The proposed new feature only requires part of the ecommerce team to participate in a (development-level) EventStorming session. It is a small-scale activity within a bounded context with fewer participants.

Summary

You’ve just completed one of the most crucial chapters of this book on serverless development. The architectural thoughts, best practices, and recommendations you’ve learned here are essential whether you work as an independent consultant or part of a team in a big enterprise. Irrespective of the organization’s size, your ambition is to architect solutions to the strengths of serverless. Business requirements and problem domains can be complex and hard to comprehend, and it is the same in other fields and walks of life. You can observe and learn how people successfully solve non-software problems and apply those principles in your work.

Serverless architecture need not be a complex and tangled web of lines crisscrossing your entire organization. Your vision is to architect single-purpose, loosely coupled, distributed, and event-driven microservices as set pieces that are easier to conceive, develop, operate, observe, and evolve within the serverless technology ecosystem of your organization.

You will carry the learnings from these initial chapters with you as you go through the remainder of the book. You will begin to apply the architectural lessons in Chapter 5, which will teach you some core implementation patterns in serverless development. But first, the next chapter delves into one of the fundamental and critical topics in software development: security.

Security Can Be Simple – Serverless and Security

Security Can Be Simple

Given the stakes, ensuring the security of a software application can be a daunting task. Breaches of application perimeters and data stores are often dramatic and devastating. Besides the immediate consequences, such as data loss and the need for remediation, these incidents usually have a negative impact on trust between consumers and the business, and between the business and its technologists.

Security Challenges

Securing cloud native serverless applications can be particularly challenging for several reasons, including:

Managed services

Throughout this book, you will see that managed services are core to serverless applications and, when applied correctly, can support clear separation of concerns, optimal performance, and effective observability. While managed services provide a solid foundation for your infrastructure, as well as several security benefits—primarily through the shared responsibility model, discussed later in this chapter—the sheer number of them available to teams building on AWS presents a problem: in order to utilize (or even evaluate) a managed service, you must first understand the available features, pricing model, and, crucially, security implications. How do IAM permissions work for this service? How is the shared responsibility model applied to this service? How will access control and encryption work?

Configurability

An aspect all managed services share is configurability. Every AWS service has an array of options that can be tweaked to optimize throughput, latency, resiliency, and cost. The combination of services can also yield further optimizations, such as the employment of SQS queues between Lambda functions to provide batching and buffering. Indeed, one of the primary benefits of serverless that is highlighted in this book is granularity. As you’ve seen, you have the ability to configure each of the managed services in your applications to a fine degree. In terms of security, this represents a vast surface area for the inadvertent introduction of flaws like excessive permissions and privilege escalation.

Emergent standards

AWS delivers new services, new features, and improvements to existing features and services at a consistently high rate. These new services and features could either be directly related to application or account security or present new attack vectors to analyze and secure. There are always new levers to pull and more things to configure. The community around AWS and, in particular, serverless also moves at a relatively fast pace, with new blog posts, video tutorials, and conference talks appearing every day. The security aspect of software engineering perhaps moves slightly slower than other elements, but there is still a steady stream of advice from cybersecurity professionals along with regular releases of vulnerability disclosures and associated research. Keeping up with all the AWS product updates and the best practices when it comes to securing your ever-evolving application can easily become one of your biggest challenges.

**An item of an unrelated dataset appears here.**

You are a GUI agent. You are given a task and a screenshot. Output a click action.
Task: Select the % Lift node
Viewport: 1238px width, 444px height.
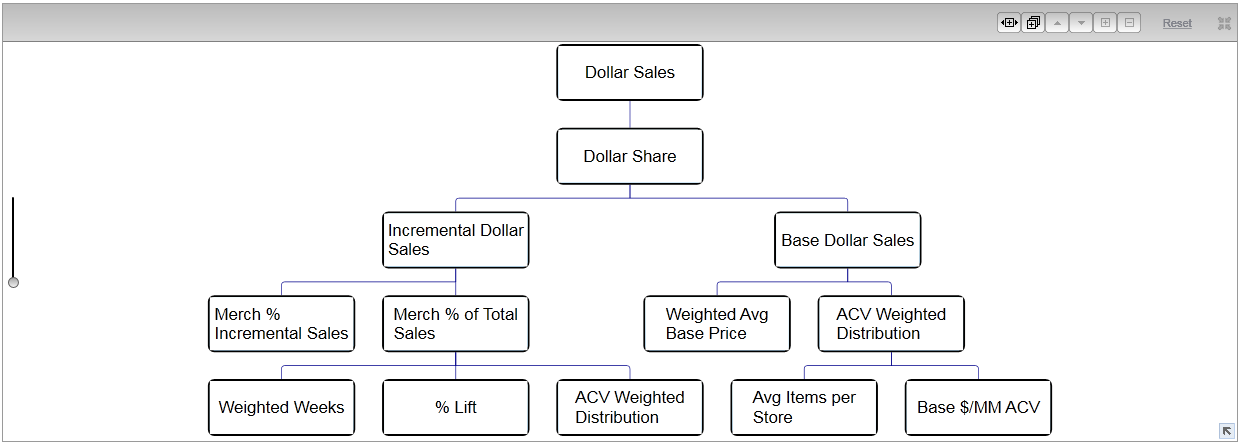click(x=456, y=407)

While cloud native serverless applications present unique security challenges, there are also plenty of inherent benefits when it comes to securing this type of software. The architecture of serverless applications introduces a unique security framework and provides the potential to work in a novel way within this framework. You have a chance to redefine your relationship to application security. Security can be simple.

Next, let’s explore how to start securing your serverless application.

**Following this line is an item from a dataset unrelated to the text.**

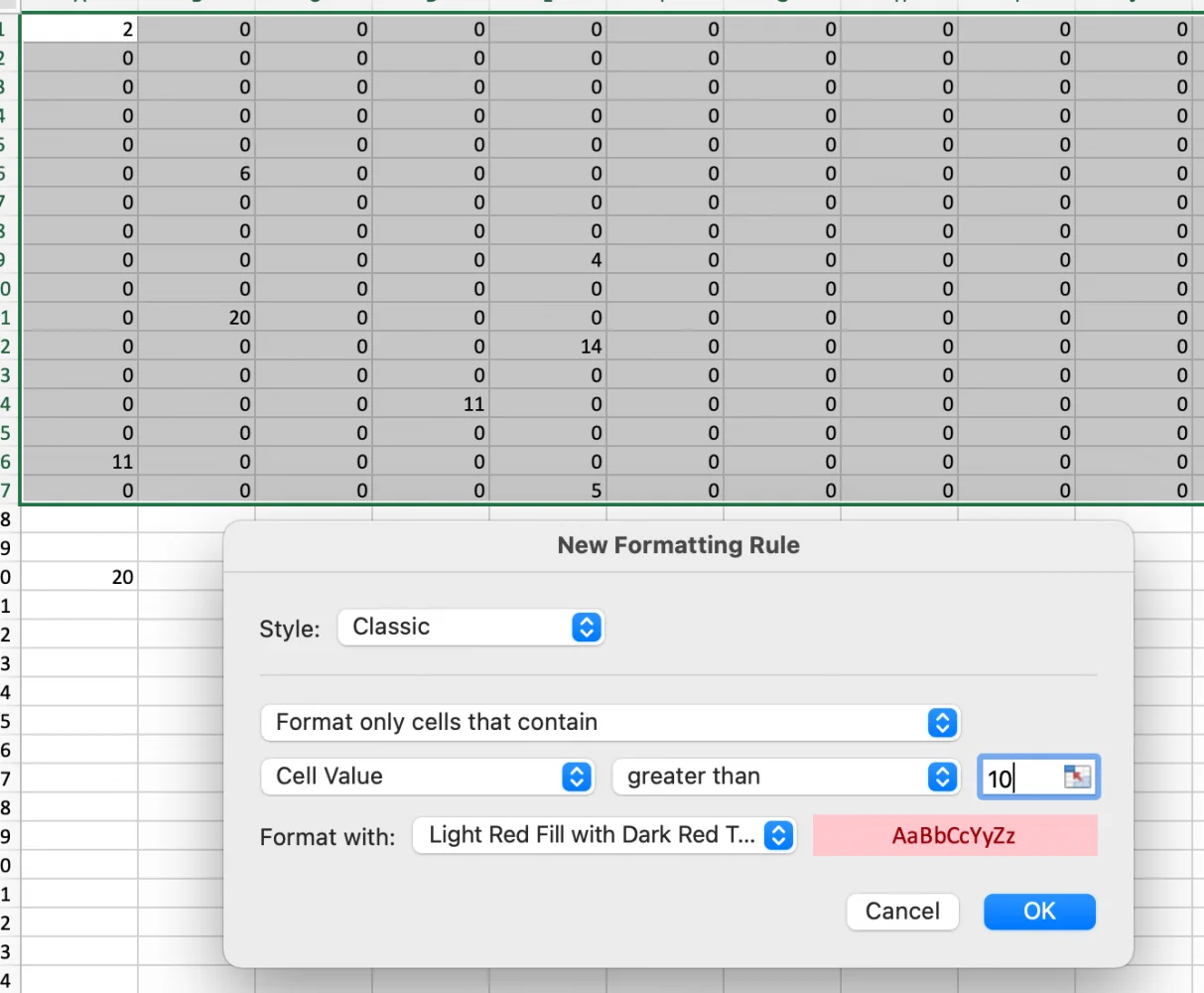
Task: Select the cell with 20 inside highlighted range
Action: point(197,318)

Combining the Zero Trust Security Model with Least Privilege Permissions – Serverless and Security

Combining the Zero Trust Security Model with Least Privilege Permissions

There are two modern cybersecurity principles that you can leverage as the cornerstones of your serverless security strategy: zero trust architecture and the principle of least privilege.

Zero trust architecture

The basic premise of zero trust security is to assume every connection to your system is a threat. Every single interface should then be protected by a layer of authentication (who are you?) and authorization (what do you want?). This applies both to public API endpoints, or the perimeter in the traditional castle-and-moat model, and private, internal interfaces, such as Lambda functions or DynamoDB tables. Zero trust controls access to each distinct resource in your application, whereas a castle-and-moat model only controls access to the resources at the perimeter of your application.

Imagine a knight errant galloping up to the castle walls, presenting likely-looking credentials to the guards and persuading them of their honorable intentions before confidently entering the castle across the lowered drawbridge. If these perimeter guards form the extent of the castle’s security, the knight is now free to roam the rooms, dungeons, and jewel store, collecting sensitive information for future raids or stealing valuable assets on the spot. If, however, each door or walkway had additional suspicious guards or sophisticated security controls that assumed zero trust by default, the knight would be entirely restricted and might even be deterred from infiltrating this castle at all.

Another scenario to keep in mind is a castle that cuts a single key for every heavy-duty door: should the knight gain access to one copy of this key, they’ll be able to open all the doors, no matter how thick or cumbersome. With zero trust, there’s a unique key for every door. Figure 4-2 shows how the castle-and-moat model compares to a zero trust architecture.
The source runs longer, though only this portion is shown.